Cell Culture: Human BM‐MSCs (PT‐2501, Lonza) were cultured in MSC medium (MSCBM: PT‐3238, Lonza) with supplements (PT‐4105, Lonza). The human NSCLC cell line H1975 (CRL‐5908, ATCC) was maintained in Roswell Park Memorial Institute 1640 medium (RPMI 1640: 11875‐093, Gibco) supplemented with 10% fetal bovine serum (FBS: 26140, Gibco) and 1% antibiotics (10378016, Gibco).
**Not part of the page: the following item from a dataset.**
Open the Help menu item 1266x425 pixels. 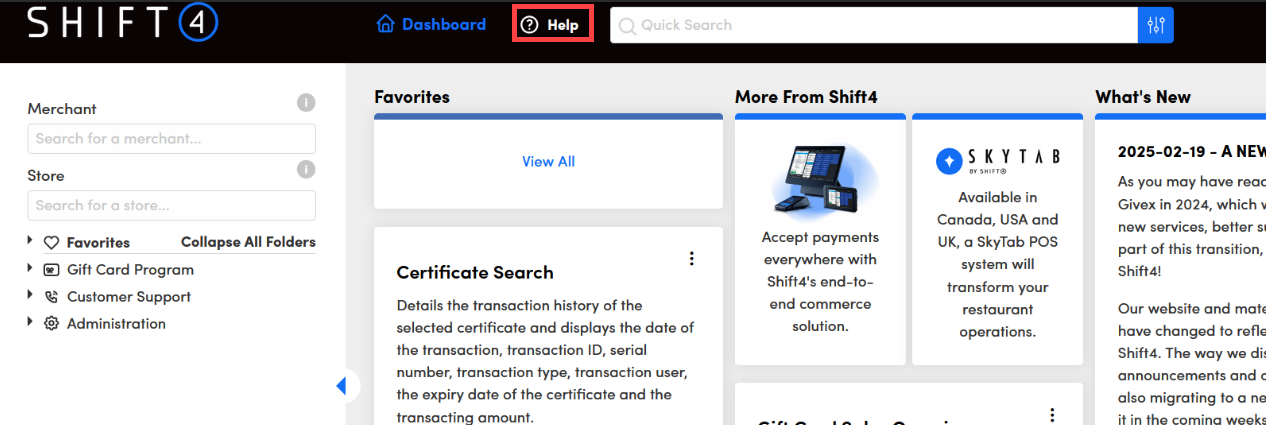(552, 25)
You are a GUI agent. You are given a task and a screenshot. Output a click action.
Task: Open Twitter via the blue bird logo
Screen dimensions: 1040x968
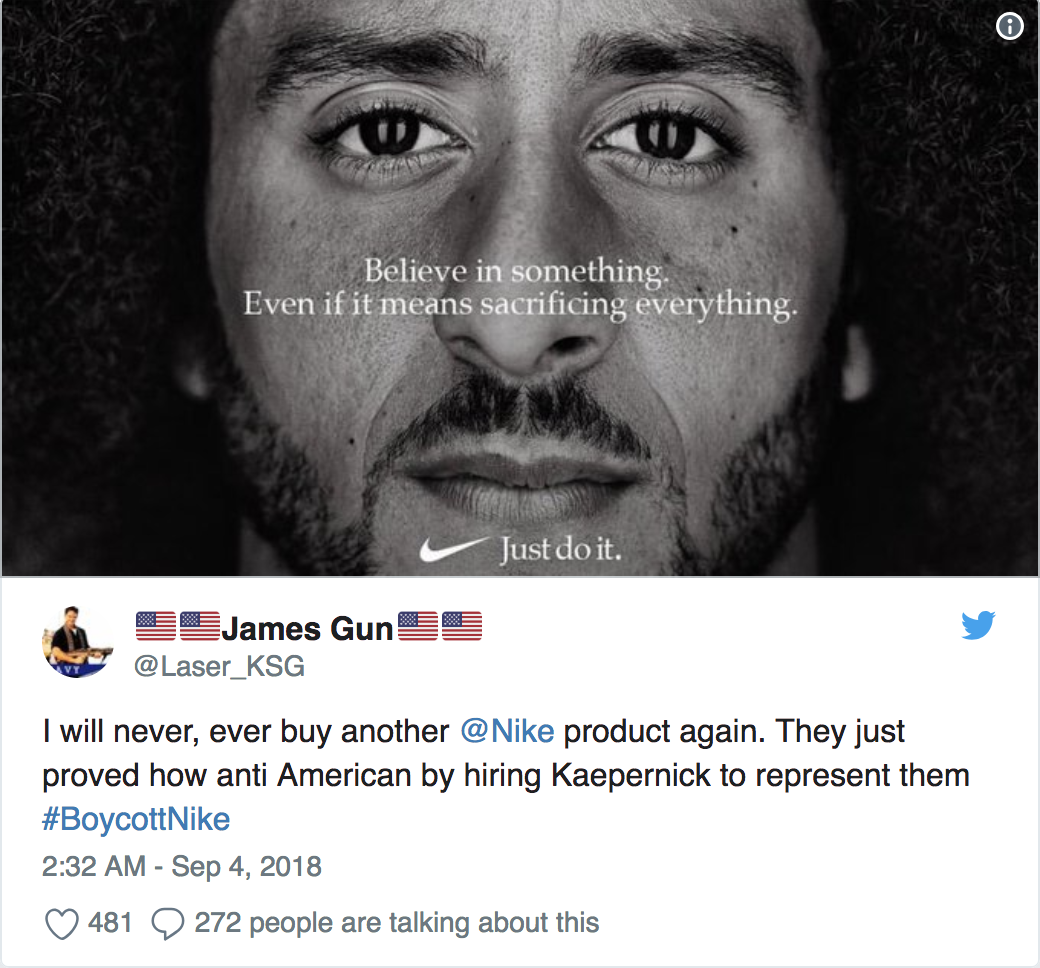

The human NSCLC cell line A549 (CCL‐185, ATCC), human breast cancer cell line MDA‐MB‐231 (HTB‐26, ATCC), human fibroblast cell line NHFB (CC‐2511, Clonetics), and human glioma cell line U87MG (HTB‐14, ATCC) were maintained in high‐glucose Dulbecco’s modified Eagle’s medium (11995‐065, Gibco) supplemented with 10% FBS (16000‐044, Gibco) and 1% antibiotics (10378016, Gibco). Normal lung fibroblast cells, MRC‐5 (CCL‐171, ATCC), were maintained in Eagle’s minimum essential medium (30–2003, ATCC) supplemented with 10% FBS (26140, Gibco) and 1% antibiotics. All cultures were maintained in 5% CO2 at 37 °C.
The authors declare no conflict of interest.